* Task requirements:
Every line of the listing below is to be duplicated exactly, with the pictures left out.

* Data:
• • • • • • •

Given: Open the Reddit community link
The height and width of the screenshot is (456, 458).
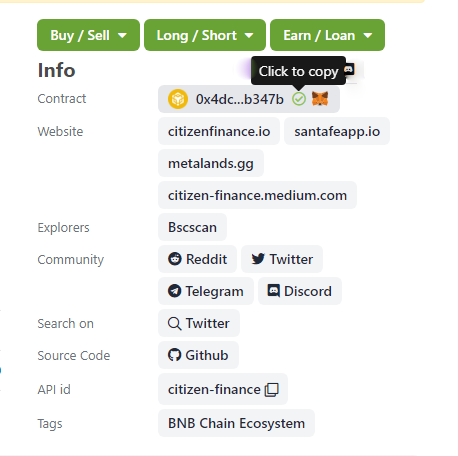Looking at the screenshot, I should pos(197,259).
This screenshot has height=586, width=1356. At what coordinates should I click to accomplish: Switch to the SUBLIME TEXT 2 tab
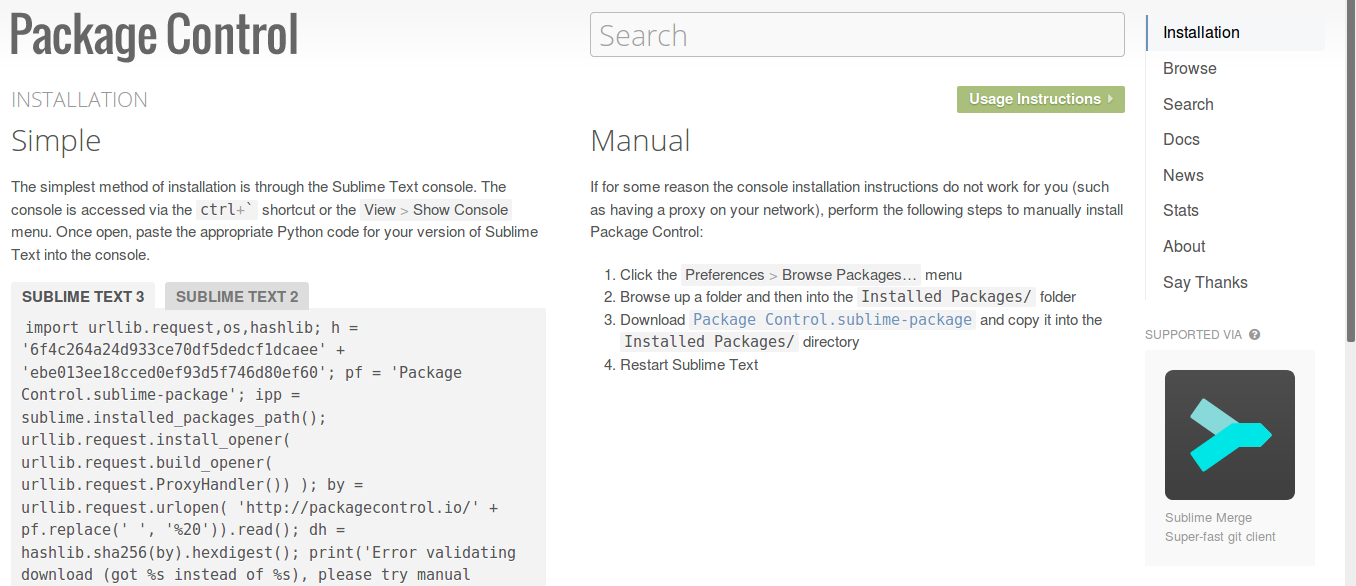point(236,296)
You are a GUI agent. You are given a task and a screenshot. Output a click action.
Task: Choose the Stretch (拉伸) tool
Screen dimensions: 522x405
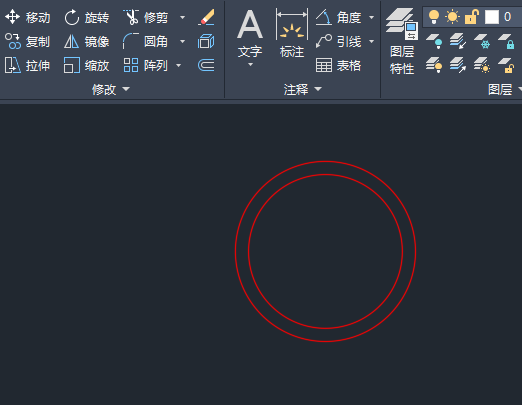pos(27,65)
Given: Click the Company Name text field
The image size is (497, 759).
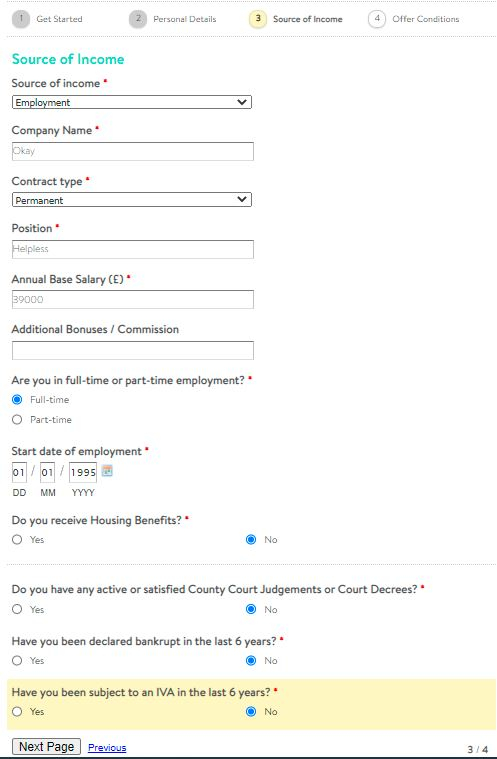Looking at the screenshot, I should coord(133,152).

• • • • • • •

* Solution to this problem:
Given: Open the Reddit community link
The height and width of the screenshot is (456, 458).
Looking at the screenshot, I should pos(197,259).
This screenshot has height=586, width=1356. At what coordinates should I click to accomplish: Switch to the SUBLIME TEXT 2 tab
point(236,296)
You are a GUI agent. You are given a task and a screenshot. Output a click action.
Task: Choose the Stretch (拉伸) tool
Screen dimensions: 522x405
pos(27,65)
Given: Click the Company Name text field
The image size is (497, 759).
Looking at the screenshot, I should coord(133,152).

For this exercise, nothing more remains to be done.